Job
Edit the entries below, replacing "coordinates" with "screen position" and leaving everything else unchanged. Leave the pictures out of your answer.
◆ ◆ ◆ ◆
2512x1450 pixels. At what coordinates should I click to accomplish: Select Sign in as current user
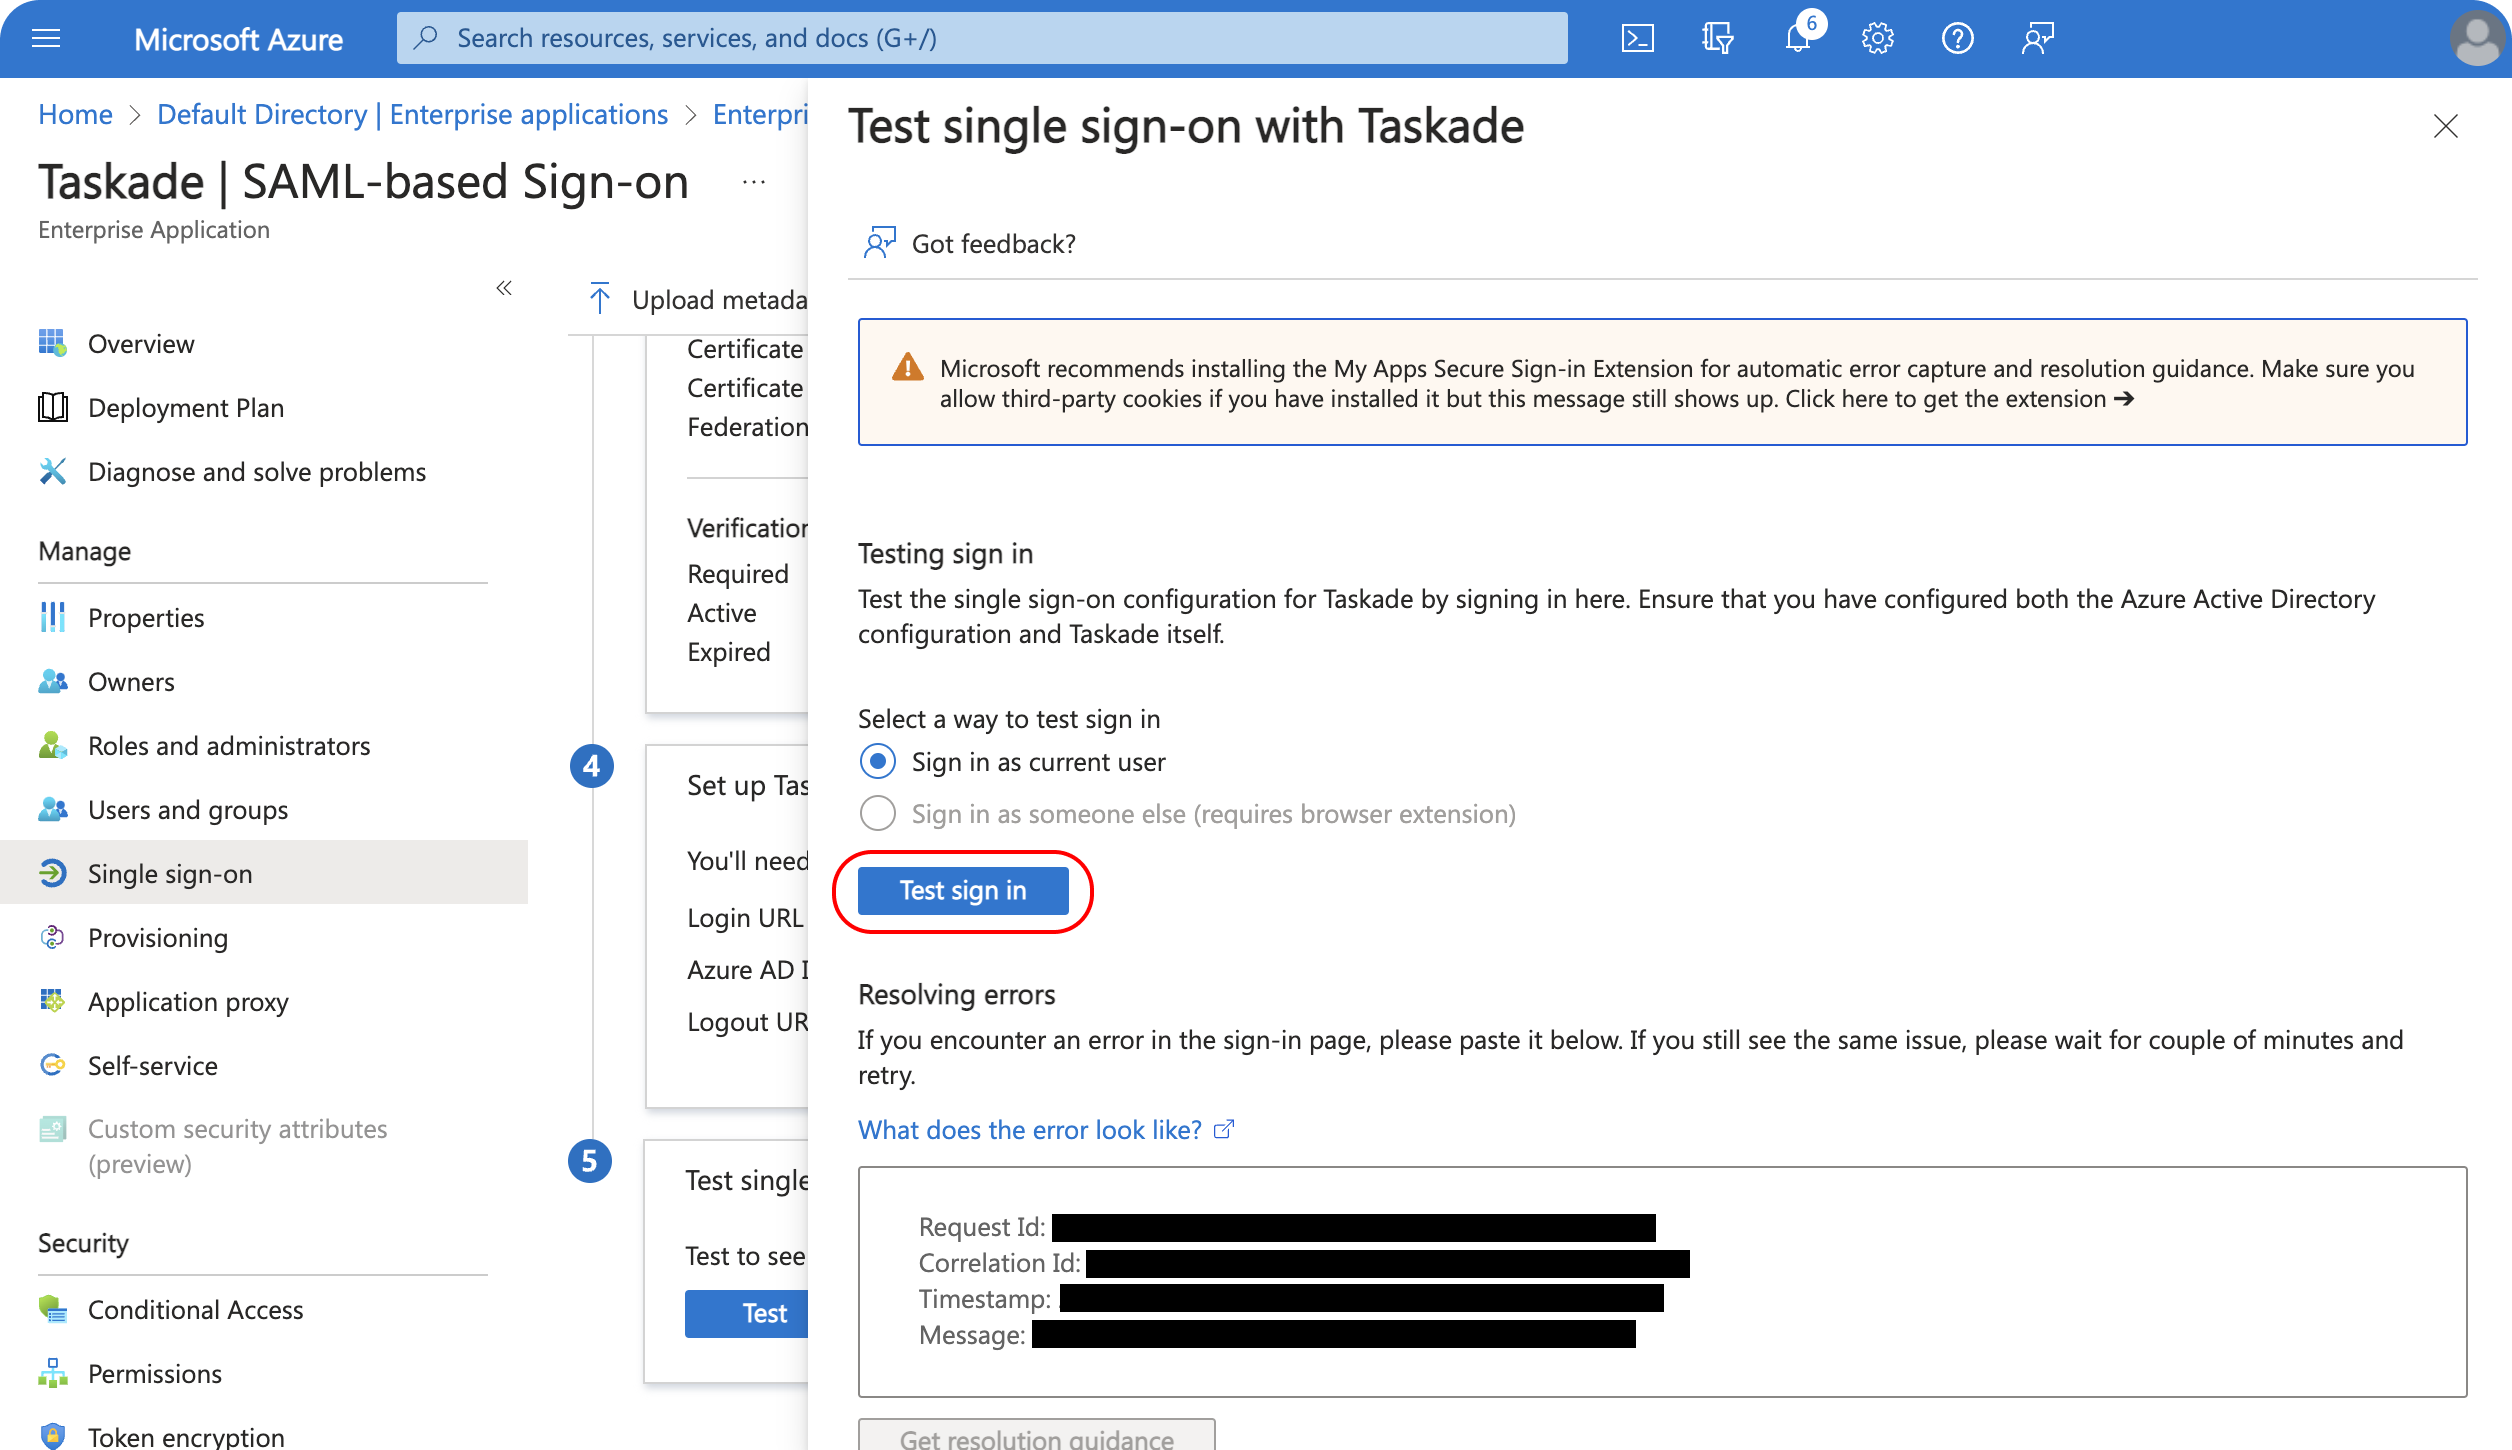(878, 762)
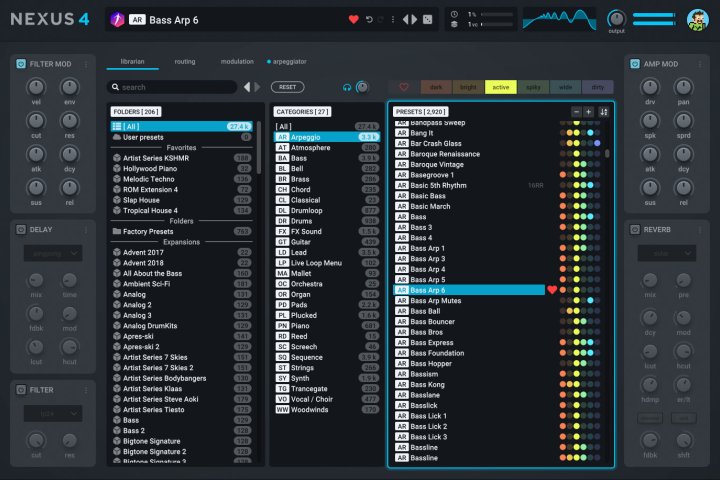This screenshot has height=480, width=720.
Task: Toggle the FILTER MOD power button
Action: pos(20,64)
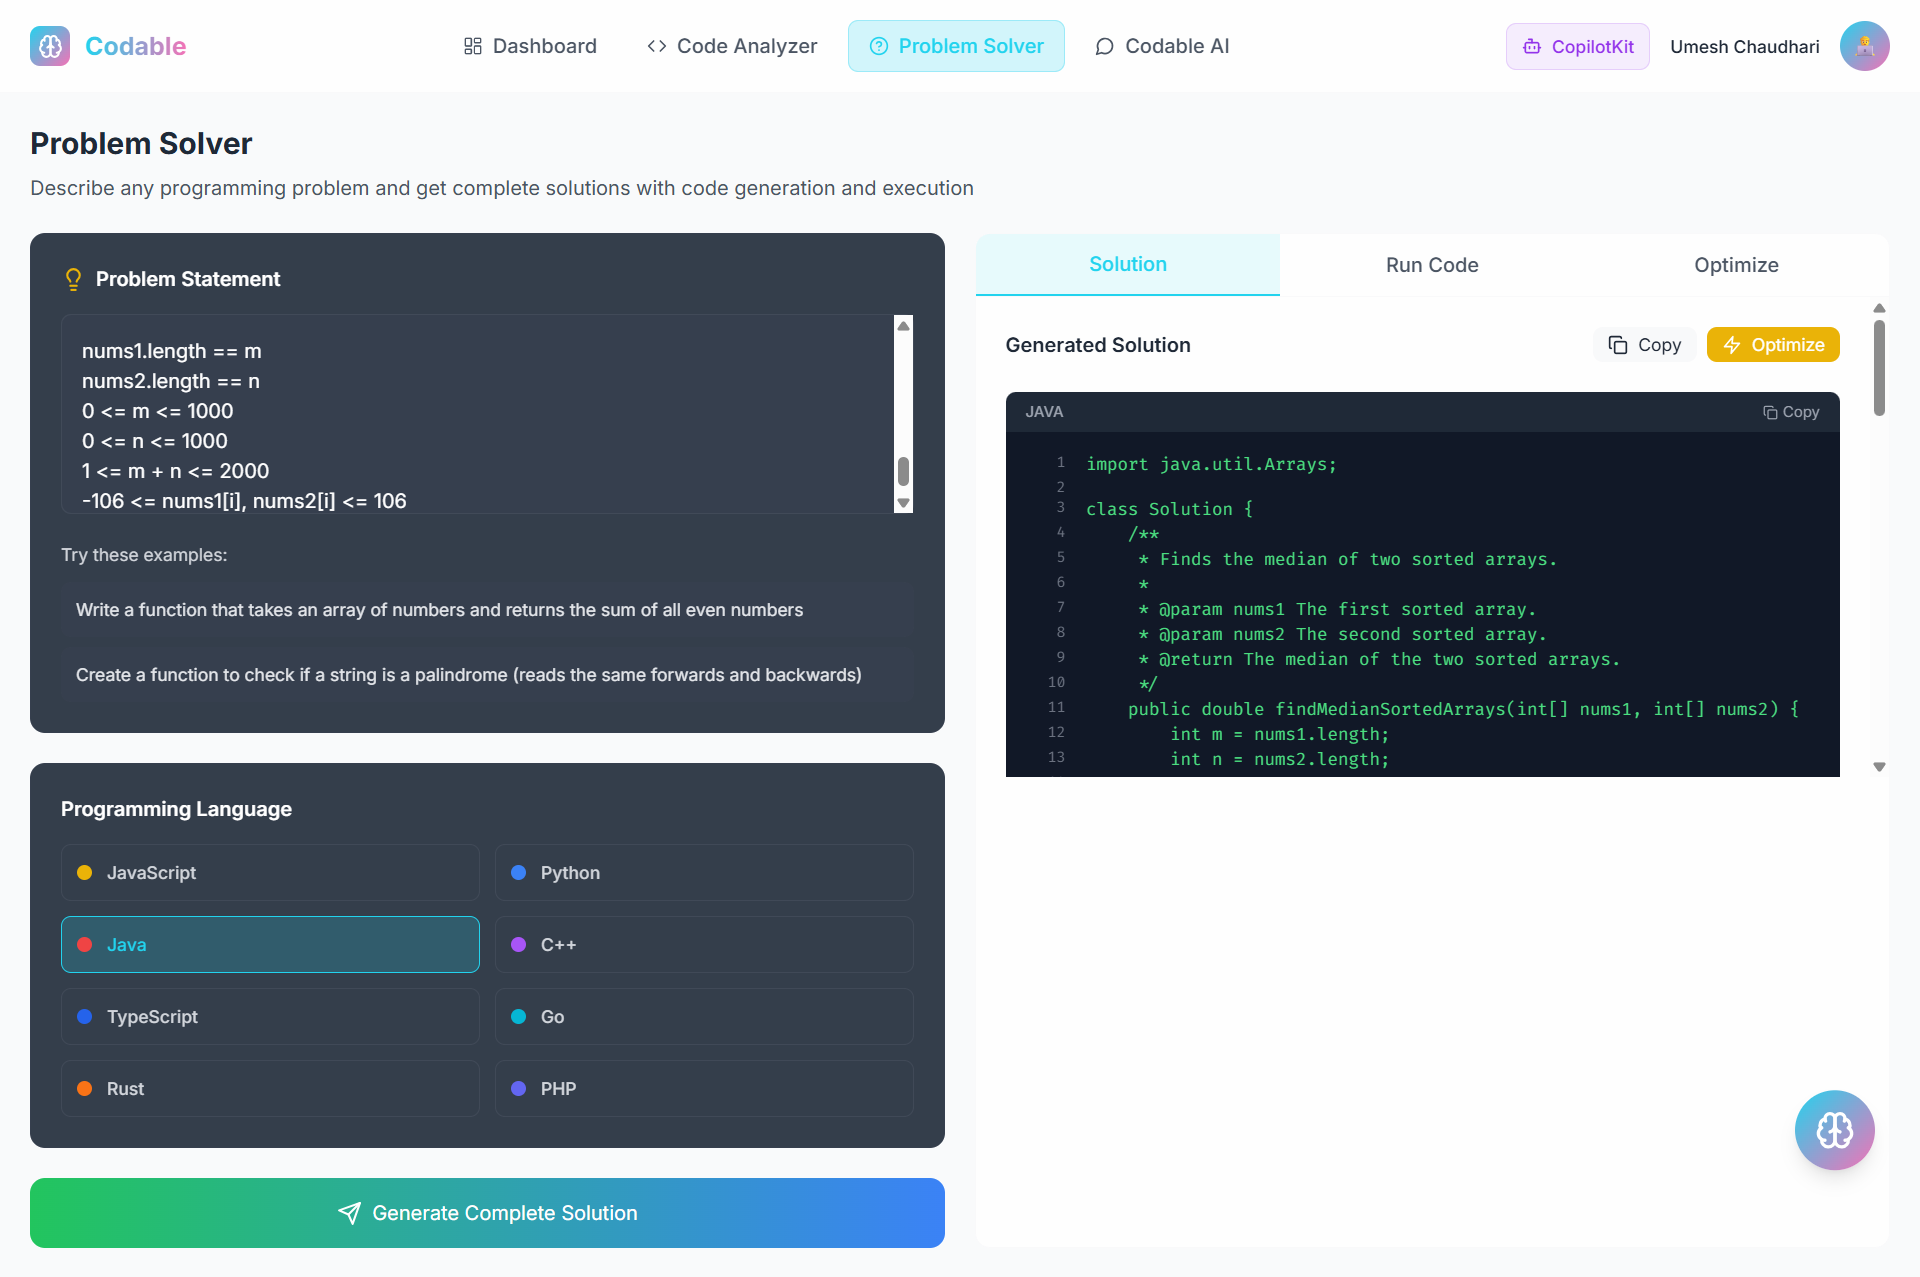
◆ ◆ ◆ ◆
Exercise solution
2512x1450 pixels. At what screen position should I click to accomplish: Select Sign in as current user
(878, 762)
This screenshot has height=480, width=720.
Task: Toggle the FILTER MOD power button
Action: pos(20,64)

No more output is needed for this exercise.